WHAT THE EXERCISE ASKS =
Would you return each record that follows word for word, without its pictures?

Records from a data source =

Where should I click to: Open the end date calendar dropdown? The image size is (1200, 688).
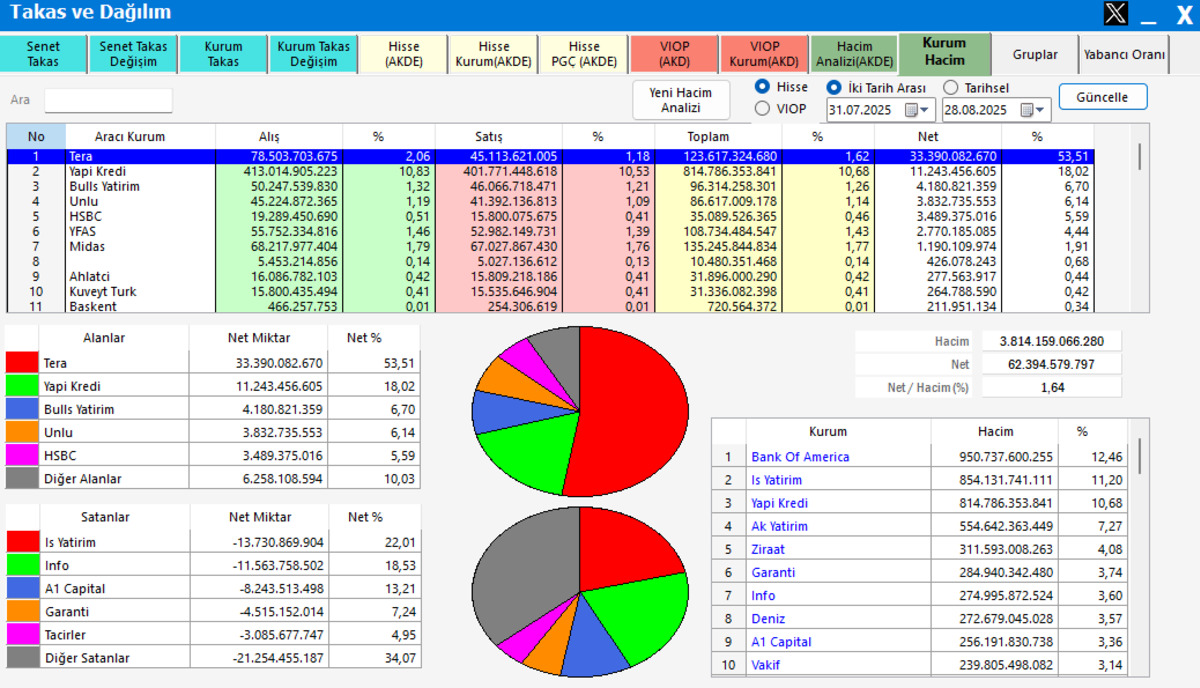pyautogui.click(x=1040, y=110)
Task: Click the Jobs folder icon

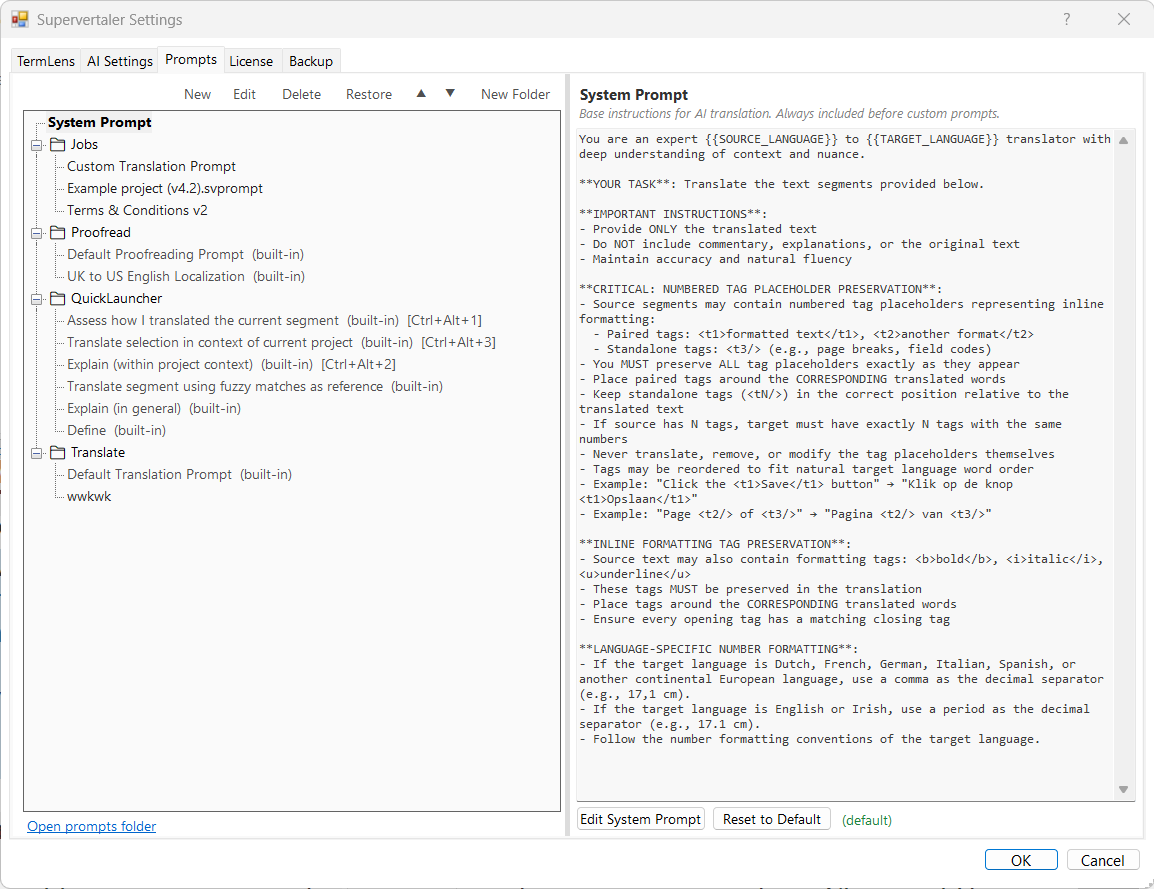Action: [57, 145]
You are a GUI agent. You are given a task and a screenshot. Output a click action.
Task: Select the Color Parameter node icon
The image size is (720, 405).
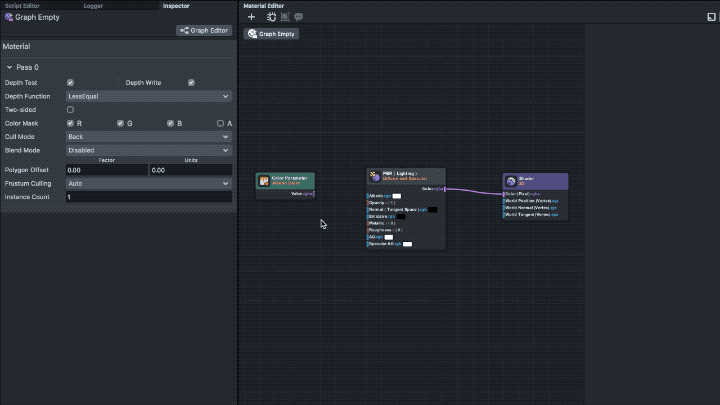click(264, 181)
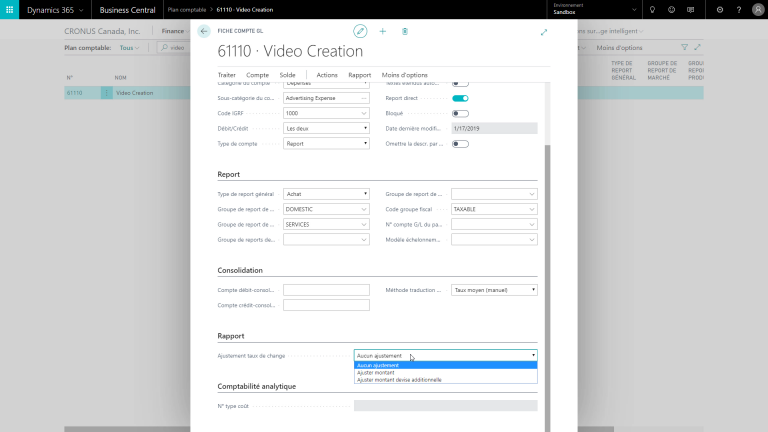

WRITTEN RESPONSE =
Where should I click to: Open the end date calendar dropdown? The image size is (1200, 688).
pyautogui.click(x=1040, y=110)
Task: Click the Jobs folder icon

Action: [57, 145]
You are a GUI agent. You are given a task and a screenshot. Output a click action.
Task: Select the Color Parameter node icon
The image size is (720, 405).
click(264, 181)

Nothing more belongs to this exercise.